Stored records:
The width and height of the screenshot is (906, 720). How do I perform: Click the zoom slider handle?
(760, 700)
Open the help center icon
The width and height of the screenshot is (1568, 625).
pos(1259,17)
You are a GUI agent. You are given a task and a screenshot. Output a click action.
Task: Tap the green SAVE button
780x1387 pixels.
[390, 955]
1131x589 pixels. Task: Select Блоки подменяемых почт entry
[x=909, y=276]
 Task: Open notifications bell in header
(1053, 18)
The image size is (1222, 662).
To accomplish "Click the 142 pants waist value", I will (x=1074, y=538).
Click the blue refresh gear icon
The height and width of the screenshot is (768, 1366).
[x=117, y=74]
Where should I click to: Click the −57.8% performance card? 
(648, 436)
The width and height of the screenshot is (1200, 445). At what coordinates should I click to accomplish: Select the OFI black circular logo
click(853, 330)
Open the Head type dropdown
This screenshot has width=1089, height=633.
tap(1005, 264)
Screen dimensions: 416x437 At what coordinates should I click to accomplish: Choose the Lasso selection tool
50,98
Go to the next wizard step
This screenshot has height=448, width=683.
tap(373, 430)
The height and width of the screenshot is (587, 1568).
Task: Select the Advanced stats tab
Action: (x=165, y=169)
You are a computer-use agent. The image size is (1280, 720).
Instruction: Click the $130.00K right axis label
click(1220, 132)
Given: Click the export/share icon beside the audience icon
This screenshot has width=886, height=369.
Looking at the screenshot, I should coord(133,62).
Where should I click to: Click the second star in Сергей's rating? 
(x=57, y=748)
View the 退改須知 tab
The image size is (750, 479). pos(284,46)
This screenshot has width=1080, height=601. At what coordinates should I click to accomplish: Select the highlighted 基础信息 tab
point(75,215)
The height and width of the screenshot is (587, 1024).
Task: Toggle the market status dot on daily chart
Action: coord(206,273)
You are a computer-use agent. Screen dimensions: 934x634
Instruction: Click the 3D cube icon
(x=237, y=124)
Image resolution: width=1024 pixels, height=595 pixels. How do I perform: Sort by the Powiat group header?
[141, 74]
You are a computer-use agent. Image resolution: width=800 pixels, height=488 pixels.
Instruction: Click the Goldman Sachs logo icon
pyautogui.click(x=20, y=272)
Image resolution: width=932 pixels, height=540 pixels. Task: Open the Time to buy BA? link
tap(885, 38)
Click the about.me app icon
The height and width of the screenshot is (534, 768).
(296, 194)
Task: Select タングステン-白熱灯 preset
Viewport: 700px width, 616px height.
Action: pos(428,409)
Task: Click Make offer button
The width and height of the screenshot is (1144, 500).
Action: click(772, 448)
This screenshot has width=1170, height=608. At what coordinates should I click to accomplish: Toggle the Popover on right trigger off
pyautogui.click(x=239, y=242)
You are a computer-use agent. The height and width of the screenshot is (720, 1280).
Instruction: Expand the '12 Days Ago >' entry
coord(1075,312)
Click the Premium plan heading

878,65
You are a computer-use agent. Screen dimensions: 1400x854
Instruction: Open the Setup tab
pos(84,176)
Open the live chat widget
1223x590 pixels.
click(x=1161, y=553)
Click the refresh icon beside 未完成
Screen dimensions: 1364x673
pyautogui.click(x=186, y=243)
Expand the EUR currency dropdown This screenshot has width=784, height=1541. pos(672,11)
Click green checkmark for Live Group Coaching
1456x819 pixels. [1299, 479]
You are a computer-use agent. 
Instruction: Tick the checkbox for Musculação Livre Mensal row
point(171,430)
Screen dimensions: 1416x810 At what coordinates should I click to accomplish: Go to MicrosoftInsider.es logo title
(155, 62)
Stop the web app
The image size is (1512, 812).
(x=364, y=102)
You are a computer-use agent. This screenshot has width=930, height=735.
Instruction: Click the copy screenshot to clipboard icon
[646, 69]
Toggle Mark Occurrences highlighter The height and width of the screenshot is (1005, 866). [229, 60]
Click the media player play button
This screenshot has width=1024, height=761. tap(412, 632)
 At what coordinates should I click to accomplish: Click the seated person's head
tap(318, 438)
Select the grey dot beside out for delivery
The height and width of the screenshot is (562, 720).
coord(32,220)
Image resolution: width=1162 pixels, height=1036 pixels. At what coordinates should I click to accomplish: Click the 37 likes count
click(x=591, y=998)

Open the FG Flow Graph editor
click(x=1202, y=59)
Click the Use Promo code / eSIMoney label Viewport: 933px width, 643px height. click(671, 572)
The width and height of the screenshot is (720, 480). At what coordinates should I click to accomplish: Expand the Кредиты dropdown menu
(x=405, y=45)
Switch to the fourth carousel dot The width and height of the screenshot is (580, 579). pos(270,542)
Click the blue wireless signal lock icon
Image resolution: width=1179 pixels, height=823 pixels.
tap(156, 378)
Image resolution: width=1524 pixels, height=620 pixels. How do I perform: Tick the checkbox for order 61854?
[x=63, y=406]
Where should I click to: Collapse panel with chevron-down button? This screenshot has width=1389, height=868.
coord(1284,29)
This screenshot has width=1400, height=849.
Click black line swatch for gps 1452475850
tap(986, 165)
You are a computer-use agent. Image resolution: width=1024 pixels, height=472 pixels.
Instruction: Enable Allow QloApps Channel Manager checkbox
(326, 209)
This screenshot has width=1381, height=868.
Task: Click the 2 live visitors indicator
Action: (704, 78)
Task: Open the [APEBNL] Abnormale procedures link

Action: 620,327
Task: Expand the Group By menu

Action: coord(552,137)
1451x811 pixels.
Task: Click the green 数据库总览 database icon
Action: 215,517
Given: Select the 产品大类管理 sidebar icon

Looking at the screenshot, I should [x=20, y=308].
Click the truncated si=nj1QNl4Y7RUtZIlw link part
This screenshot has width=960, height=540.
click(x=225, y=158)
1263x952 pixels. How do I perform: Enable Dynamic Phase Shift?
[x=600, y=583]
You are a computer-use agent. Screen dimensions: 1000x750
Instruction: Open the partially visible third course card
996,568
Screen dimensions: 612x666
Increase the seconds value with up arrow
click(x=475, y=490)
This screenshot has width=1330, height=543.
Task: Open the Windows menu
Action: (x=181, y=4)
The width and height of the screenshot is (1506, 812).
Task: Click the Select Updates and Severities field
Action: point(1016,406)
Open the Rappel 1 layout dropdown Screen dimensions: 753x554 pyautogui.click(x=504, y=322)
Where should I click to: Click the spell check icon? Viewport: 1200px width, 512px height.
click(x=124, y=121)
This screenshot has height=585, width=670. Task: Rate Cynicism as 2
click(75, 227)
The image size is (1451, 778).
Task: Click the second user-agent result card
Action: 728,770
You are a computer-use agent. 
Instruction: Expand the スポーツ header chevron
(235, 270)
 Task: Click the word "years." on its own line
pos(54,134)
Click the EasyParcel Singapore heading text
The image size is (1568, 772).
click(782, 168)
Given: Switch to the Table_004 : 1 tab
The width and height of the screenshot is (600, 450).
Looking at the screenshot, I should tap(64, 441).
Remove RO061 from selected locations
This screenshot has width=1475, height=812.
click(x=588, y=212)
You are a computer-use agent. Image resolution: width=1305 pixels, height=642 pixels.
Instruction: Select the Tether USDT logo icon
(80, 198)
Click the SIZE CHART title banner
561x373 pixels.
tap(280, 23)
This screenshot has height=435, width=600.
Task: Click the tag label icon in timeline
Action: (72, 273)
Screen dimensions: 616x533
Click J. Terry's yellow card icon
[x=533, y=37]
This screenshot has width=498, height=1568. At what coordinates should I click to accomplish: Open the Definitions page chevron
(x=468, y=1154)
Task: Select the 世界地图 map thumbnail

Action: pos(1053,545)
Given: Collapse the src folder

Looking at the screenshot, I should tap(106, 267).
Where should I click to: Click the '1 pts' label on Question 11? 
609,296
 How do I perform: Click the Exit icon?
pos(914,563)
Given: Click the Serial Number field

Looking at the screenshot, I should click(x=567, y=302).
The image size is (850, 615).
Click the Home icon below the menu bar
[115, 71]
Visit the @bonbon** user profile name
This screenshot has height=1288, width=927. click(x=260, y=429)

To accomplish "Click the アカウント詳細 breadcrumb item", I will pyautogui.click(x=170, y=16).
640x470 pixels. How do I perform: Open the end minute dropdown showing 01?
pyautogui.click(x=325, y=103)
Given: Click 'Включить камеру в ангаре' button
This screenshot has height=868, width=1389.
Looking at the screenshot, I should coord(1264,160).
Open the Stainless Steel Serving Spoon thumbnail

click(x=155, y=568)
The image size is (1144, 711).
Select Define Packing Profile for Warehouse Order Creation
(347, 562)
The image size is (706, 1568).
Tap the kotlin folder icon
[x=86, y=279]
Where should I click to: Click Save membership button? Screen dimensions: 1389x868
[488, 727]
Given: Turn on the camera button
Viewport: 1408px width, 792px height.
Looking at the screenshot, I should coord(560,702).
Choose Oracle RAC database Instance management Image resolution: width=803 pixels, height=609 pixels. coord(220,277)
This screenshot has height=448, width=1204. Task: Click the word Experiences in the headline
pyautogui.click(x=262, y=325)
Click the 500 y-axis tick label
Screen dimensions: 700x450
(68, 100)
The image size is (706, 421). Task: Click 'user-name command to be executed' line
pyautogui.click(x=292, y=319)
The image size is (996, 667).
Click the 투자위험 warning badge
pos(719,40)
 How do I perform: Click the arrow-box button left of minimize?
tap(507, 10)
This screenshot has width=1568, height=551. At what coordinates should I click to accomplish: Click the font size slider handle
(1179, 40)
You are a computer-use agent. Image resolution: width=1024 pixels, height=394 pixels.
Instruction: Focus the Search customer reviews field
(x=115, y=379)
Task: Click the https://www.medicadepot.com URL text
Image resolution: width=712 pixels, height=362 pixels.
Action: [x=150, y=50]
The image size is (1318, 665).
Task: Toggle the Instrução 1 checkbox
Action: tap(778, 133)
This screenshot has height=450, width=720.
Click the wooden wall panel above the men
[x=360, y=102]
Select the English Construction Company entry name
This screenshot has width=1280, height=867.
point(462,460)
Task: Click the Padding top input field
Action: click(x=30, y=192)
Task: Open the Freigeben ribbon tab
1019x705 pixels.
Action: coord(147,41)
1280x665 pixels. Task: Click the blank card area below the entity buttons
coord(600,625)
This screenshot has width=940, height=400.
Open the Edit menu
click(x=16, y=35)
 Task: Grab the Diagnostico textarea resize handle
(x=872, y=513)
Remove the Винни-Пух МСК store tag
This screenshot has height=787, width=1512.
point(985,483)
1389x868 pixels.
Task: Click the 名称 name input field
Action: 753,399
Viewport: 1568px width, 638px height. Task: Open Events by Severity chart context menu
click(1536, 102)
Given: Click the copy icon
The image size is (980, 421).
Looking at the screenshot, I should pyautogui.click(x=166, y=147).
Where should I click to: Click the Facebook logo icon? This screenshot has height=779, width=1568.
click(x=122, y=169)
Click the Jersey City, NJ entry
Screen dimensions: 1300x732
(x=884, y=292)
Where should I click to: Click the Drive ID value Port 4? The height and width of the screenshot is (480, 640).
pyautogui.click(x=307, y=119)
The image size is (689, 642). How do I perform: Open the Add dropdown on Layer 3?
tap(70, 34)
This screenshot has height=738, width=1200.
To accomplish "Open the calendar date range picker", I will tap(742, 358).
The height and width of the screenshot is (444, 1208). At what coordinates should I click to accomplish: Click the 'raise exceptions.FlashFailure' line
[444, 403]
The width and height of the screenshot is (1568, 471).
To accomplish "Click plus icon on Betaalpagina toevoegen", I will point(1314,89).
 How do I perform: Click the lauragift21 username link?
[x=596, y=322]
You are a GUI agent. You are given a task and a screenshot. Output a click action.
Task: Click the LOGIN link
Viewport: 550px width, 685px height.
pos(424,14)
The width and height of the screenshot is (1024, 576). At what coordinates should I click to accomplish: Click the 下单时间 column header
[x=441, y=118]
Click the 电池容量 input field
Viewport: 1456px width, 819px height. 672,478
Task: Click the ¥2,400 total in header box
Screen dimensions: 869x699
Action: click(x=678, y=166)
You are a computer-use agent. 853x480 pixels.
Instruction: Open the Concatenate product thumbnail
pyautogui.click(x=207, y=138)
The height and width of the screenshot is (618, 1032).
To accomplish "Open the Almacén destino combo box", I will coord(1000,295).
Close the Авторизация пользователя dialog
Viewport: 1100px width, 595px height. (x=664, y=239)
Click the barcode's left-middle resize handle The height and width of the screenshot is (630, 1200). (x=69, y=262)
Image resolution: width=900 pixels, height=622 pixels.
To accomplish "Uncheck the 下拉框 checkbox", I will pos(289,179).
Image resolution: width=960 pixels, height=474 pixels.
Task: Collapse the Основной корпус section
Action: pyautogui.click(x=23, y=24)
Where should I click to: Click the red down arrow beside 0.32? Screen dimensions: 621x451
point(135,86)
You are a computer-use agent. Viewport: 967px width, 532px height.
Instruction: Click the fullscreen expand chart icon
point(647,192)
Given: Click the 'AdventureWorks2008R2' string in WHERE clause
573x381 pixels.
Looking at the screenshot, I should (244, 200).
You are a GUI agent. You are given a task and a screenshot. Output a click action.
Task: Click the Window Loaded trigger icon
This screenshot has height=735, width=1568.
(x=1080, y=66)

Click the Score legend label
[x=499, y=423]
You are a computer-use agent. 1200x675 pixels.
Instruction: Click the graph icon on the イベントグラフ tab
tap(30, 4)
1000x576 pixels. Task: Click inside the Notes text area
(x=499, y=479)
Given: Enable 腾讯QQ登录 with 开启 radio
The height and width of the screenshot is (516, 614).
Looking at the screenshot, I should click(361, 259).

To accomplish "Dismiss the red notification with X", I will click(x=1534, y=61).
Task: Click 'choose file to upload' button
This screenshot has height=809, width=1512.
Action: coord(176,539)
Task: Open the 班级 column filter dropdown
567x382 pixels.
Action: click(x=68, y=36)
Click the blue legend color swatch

**Exercise requirements**
All lines above between those holding "pixels, height=394 pixels." and "Task: Open the Freigeben ribbon tab", inclusive, must be set down unchanged, and no other line may be included.

**Reply to the task**
You are a computer-use agent. Image resolution: width=1024 pixels, height=394 pixels.
Instruction: Focus the Search customer reviews field
(x=115, y=379)
Task: Click the https://www.medicadepot.com URL text
Image resolution: width=712 pixels, height=362 pixels.
Action: [x=150, y=50]
The image size is (1318, 665).
Task: Toggle the Instrução 1 checkbox
Action: tap(778, 133)
This screenshot has height=450, width=720.
Click the wooden wall panel above the men
[x=360, y=102]
Select the English Construction Company entry name
This screenshot has width=1280, height=867.
point(462,460)
Task: Click the Padding top input field
Action: click(x=30, y=192)
Task: Open the Freigeben ribbon tab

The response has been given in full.